La construction de l’individualisme falsifie l’existence d’individus, qui ne se développent qu’en interaction avec les autres, au sein d’une communauté. Le processus d’enseignement-apprentissage et d’appartenance se déroule collectivement. L’individu n’est pas un loup solitaire dans la jungle capitaliste, participant à une « guerre de tous contre tous ». La fiction de l’idéologie néolibérale cherche à justifier le dogme selon lequel la « liberté individuelle » ne doit pas être sacrifiée, même au nom du collectif. C'est un modèle d'individualité sans empathie pour la souffrance des autres. La violation des règles sanitaires pendant la pandémie (masques, isolement social) dévoile le couvercle, avec des attitudes autosuffisantes.

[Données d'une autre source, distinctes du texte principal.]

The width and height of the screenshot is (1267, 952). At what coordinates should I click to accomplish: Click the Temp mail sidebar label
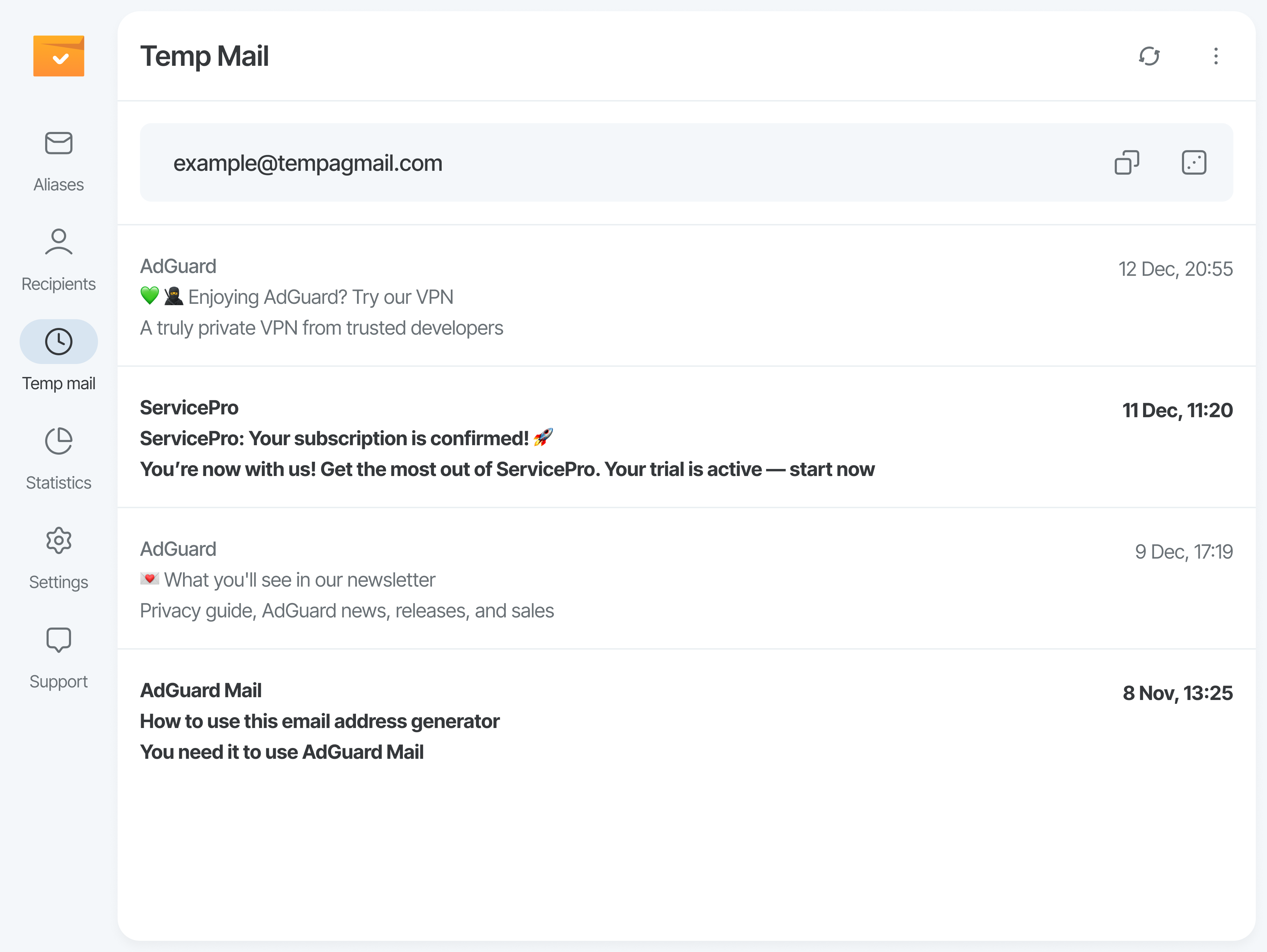pyautogui.click(x=58, y=383)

Les conceptions dérivées de cette matrice théorique font abstraction des acteurs de la vie réelle et prennent une apparence irréaliste et incohérente. La fantasy incarne les préjugés du libre marché et de l’entrepreneuriat dans une pantomime idéologique au service de l’accumulation capitaliste. La nature sociale des humains est un fait incontestable. La sagesse nous oblige à penser la société sur la base des institutions et des communautés qui forment l’ordre social – traditionnel et moderne. Le reste n’est que pur narcissisme, tempéré par l’ignorance.

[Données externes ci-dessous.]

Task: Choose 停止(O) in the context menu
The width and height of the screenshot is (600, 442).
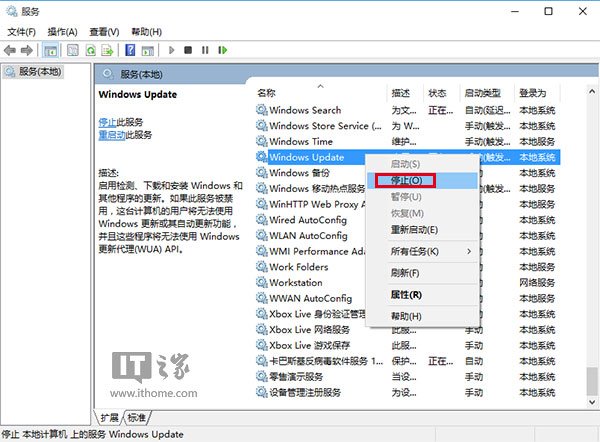Action: 406,180
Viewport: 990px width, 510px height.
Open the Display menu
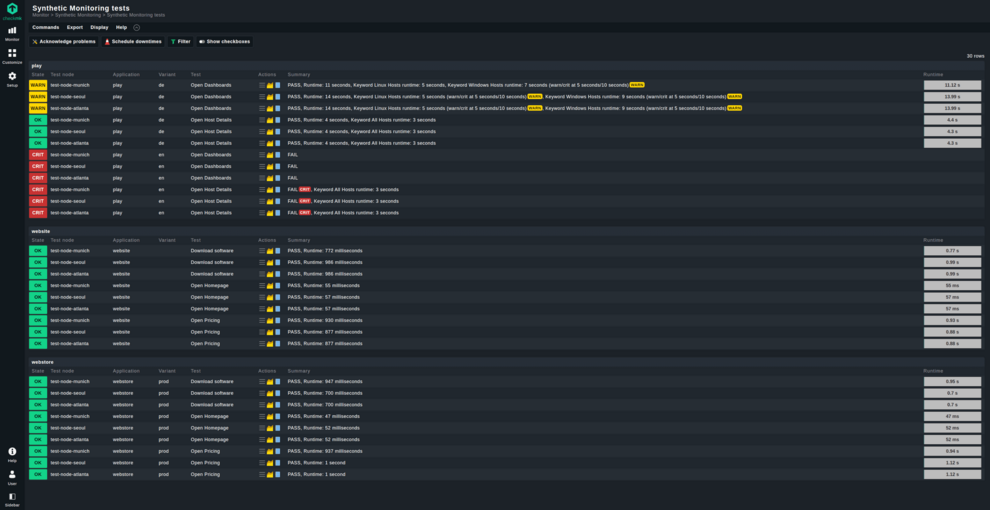tap(99, 28)
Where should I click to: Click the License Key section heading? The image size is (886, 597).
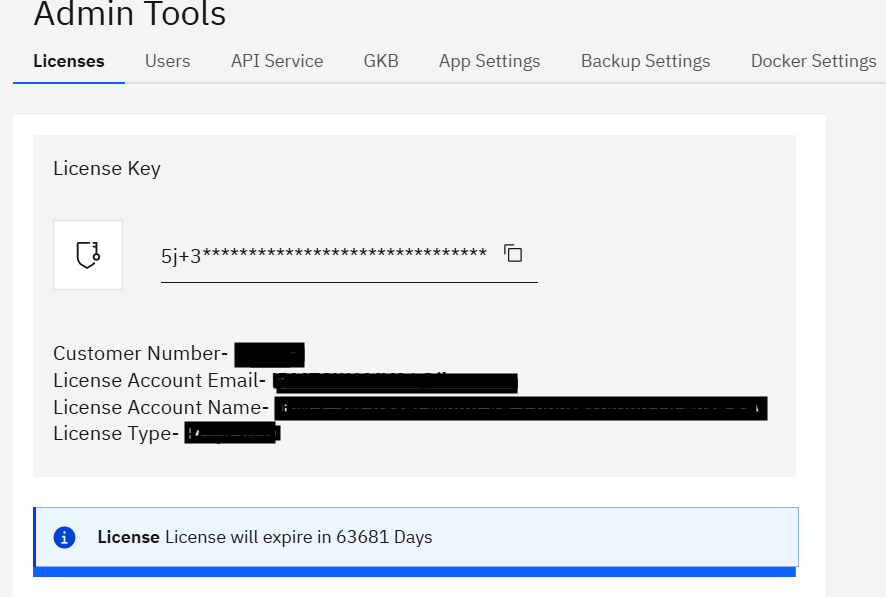coord(107,168)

Il est peu probable d’appréhender des individus en dehors d’un contexte, sans les paradigmes de la justice et l’exercice d’une raison pratique socialement consensuelle. La convivialité donne un caractère communautaire à la dimension humaine. La nécropolitique brise le lien entre les individus et la communauté et remplace les espaces de diversité par des copropriétés fermées, la privatisation des parcs et la construction d'avant-postes de luxe pour investir dans les métropoles, au détriment du logement social et de la protection de l'environnement. Avec la gentrification croissante, les gens perdent l’unité narrative de leur trajectoire existentielle et, vaincus par la peur et l’absurdité, ils se réfugient dans des bulles hostiles à toute altérité.
Les récits individuels sont séparés de la référence externe, le polis. La vérité personnelle devient le simulacre d'une identité nourrie par le désir d'un éternel retour à un paradis disparu. La crise du monde du travail et de l'emploi formel, l'affaiblissement des syndicats et des partis de promotion, ajoutés à la perte continue d'emplois des travailleurs et de la classe moyenne en raison des innovations technologiques, génèrent du ressentiment. Les affirmations persécutrices et conspiratrices sur les problèmes socio-économiques conduisent le néofascisme à inventer des coupables. L’immigration, le communisme, le féminisme, l’antiracisme et la laïcité servent de boucs émissaires.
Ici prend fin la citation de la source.